+++ EXTRACTED RECORDS +++

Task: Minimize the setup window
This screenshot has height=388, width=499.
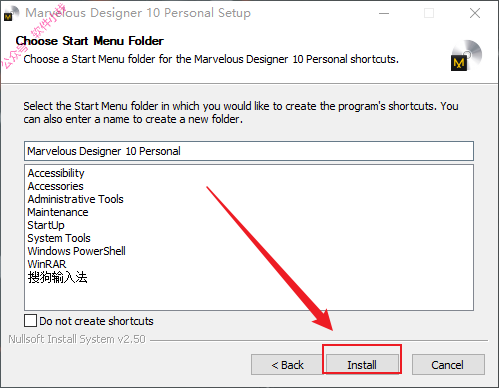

+++
+++ EXTRACTED RECORDS +++

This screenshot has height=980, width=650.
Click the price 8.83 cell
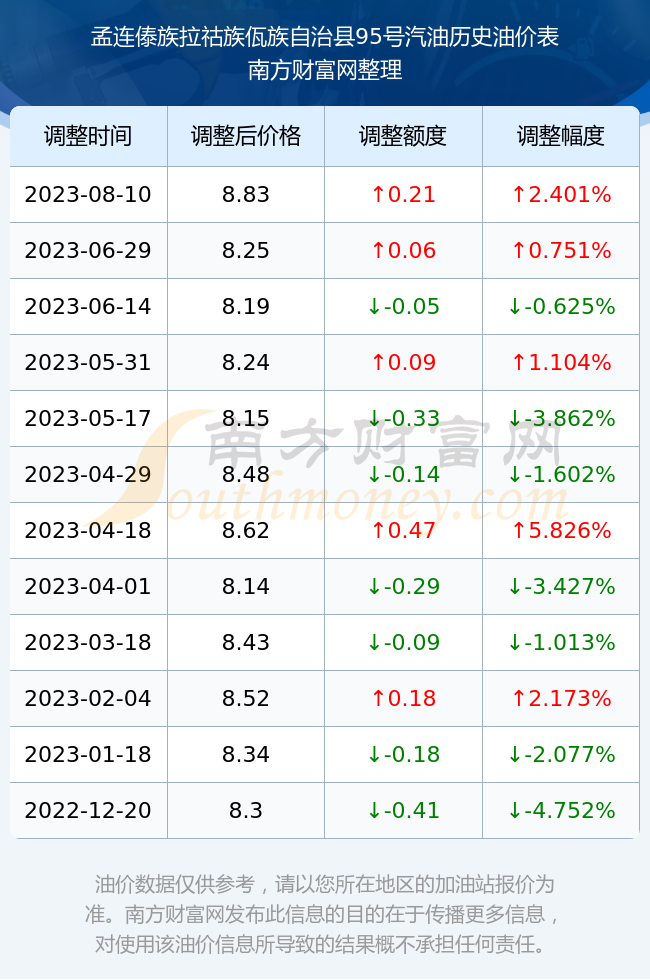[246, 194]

+++

TASK OBJECTIVE »
Reproduce every line of the material above that has the string "width".

TASK RESULT »
This screenshot has height=388, width=499.
This screenshot has height=980, width=650.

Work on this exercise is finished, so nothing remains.